If someone is new here and following along - my POINT is that IF the Euro folds, it buys time for the US dollar. Short term that might be cool, BUT in the long run it allows the gamblers on Wall Street and in the gubbermint even MORE time to continue the military keynesianISM. NOT good. How can the world trade w/o a definitive currency to do so? The sharks know this and are gambling short on money markets, too. They seem to be playing straight in the commodities markets.
Who even has the software to keep track of the mess being made? Why not try Goldmanh Sachs as the major institution trying to get a real fix on it ..
This development means Merkel is going to be finding herself w/o business backing and short on hvote for her two-tier (hahahaha) Eurozone proposal .. (as if it wasn't already).
Jürgen Stark's Resignation Is Setback for Merkel
By Peter Müller, Christoph Pauly and Christian Reiermann
In its official announcement, the ECB cited "personal reasons" for the step. For a top central banker, however, personal reasons are always professional reasons as well. It was known that Stark had long questioned the policy of the ECB and its president, Jean-Claude Trichet, involving the purchase of large quantities of the government bonds of ailing euro-zone countries. He had trouble hiding his aversion to the Frenchman's approach. According to a friend, Stark made his decision to resign in early August, when the majority of the ECB governing council voted for the purchase of Italian and Spanish government bonds.
Shortly after his resignation as chief economist of the European Central Bank (ECB) on Friday, Jürgen Stark carried on as if nothing had happened, taking a group of visitors on a tour of the Eurotower in Frankfurt.
Trichet and his staff were dismayed when Stark announced internally that he intended to resign. They urged him to at least stay on until the ECB council meeting last Thursday. But then Trichet used the press conference following the meeting for a theatrical tirade against the inflexible Germans.
Undermining the Euro's Stability
Stark already voted against the first bond purchase program in the spring of 2010, and he also voted against the ECB's recent purchases a few weeks ago. Stark feared that the measure would undermine the stability of the euro. Worst yet, he felt that the central bank is giving up its independence and placing itself at the behest of politicians. This runs counter to the tradition of Germany's central bank, the Bundesbank, which Stark internalized during his tenure as its vice-president.
For the same reasons, Axel Weber resigned as president of the Bundesbank and chose not to succeed Trichet as head of the ECB. Stark's resignation is bad news for the current Bundesbank president, Jens Weidmann, who is also opposed to the bond purchases, and who is now losing an ally in the struggle over monetary policy. For German central bankers, monetary policy traditionally involves using all means possible to fight the risks of inflation. Printing money to buy up bonds is clearly not part of that approach.

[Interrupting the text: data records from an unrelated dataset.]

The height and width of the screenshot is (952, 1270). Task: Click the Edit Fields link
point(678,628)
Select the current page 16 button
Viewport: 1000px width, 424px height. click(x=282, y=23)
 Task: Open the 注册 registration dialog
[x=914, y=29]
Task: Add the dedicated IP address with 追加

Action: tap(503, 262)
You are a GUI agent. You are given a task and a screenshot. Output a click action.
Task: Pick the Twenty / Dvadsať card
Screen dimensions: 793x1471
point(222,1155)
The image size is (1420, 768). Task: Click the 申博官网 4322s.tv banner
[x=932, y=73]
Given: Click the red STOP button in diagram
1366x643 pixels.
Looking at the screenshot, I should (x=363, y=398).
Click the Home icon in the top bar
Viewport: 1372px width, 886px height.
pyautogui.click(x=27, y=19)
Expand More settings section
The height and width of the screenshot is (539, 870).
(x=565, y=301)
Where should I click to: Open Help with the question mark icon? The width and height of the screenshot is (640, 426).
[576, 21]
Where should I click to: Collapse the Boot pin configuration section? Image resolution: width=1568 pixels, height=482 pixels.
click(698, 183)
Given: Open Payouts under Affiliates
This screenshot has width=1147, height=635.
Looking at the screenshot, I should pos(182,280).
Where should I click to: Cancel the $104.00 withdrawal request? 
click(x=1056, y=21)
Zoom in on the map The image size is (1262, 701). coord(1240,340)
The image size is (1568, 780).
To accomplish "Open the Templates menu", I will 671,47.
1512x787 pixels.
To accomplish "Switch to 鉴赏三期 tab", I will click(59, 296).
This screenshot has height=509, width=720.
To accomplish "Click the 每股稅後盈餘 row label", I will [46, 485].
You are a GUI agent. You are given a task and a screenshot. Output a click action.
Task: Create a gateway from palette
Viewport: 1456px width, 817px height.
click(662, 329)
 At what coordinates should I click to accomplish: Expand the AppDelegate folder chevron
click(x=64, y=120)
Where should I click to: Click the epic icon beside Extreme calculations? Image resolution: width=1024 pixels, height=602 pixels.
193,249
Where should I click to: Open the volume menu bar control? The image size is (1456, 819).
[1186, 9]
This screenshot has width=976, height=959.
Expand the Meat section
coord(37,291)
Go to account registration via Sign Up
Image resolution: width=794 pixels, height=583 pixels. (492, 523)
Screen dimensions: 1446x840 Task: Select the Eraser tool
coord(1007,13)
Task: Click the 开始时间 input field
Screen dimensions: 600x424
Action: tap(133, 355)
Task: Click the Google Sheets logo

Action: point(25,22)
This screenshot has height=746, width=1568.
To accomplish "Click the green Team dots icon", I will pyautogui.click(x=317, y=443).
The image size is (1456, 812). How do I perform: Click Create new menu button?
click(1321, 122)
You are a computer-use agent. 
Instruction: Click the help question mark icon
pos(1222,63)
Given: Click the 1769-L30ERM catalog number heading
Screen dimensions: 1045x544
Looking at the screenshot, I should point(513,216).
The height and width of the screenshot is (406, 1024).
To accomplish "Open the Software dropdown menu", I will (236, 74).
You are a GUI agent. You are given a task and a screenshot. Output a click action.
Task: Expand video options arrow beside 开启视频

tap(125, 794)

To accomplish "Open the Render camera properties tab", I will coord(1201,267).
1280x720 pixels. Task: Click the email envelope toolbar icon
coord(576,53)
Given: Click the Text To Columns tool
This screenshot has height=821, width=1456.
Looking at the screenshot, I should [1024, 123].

The loss is embarrassing for German Chancellor Angela Merkel and Finance Minister Wolfgang Schäuble, both members of the center-right Christian Democratic Union (CDU). It is the second time that they are being abandoned by a well-known monetary policy expert because he can no longer support the approach to saving the euro that Merkel's administration has shaped.
In addition, the German governing coalition isn't exactly overflowing with talented individuals who can readily be sent to Frankfurt. This has forced Merkel and Schäuble to nominate a member of the opposition center-left Social Democratic Party (SPD), Jörg Asmussen, to succeed Stark. Asmussen is a state secretary in the Finance Ministry who was appointed under the previous "grand coalition" government of the CDU and SPD.
Controversial Choice
The choice will trigger outrage and relief in equal measure within the ranks of the CDU/CSU parliamentary group; outrage, because yet another key post is going to a member of the SPD, and relief, because they are glad to be rid of him in Berlin.
The move hasn't made people happy. "Putting an SPD man in the most important appointment Germany can make in the international financial world is at least as wrong as making a member of the SPD a state secretary in the CDU-led Finance Ministry," says Georg Nüsslein, an economic policy spokesman for the conservative Christian Social Union (CSU), the CDU's Bavarian sister party. The leadership of the Free Democratic Party (FDP), the conservatives' junior coalition partner, agreed to Asmussen's nomination, however.
It is debatable whether Asmussen will be any more amenable to the ECB's bond-buying policy than his predecessor was. He too finds the purchases fundamentally dubious, but feels that they are justifiable in the current situation.
Asmussen's promotion also complicates personnel problems at the Finance Ministry. Schäuble has been having trouble filling vacant positions for months. For example, he is still searching for someone to head his policy department and someone else to run the financial markets department.
At least he managed to quickly come up with a replacement for Asmussen as state secretary: the current head of the European department, Thomas Steffen. But now Schäuble has three department-head positions to fill.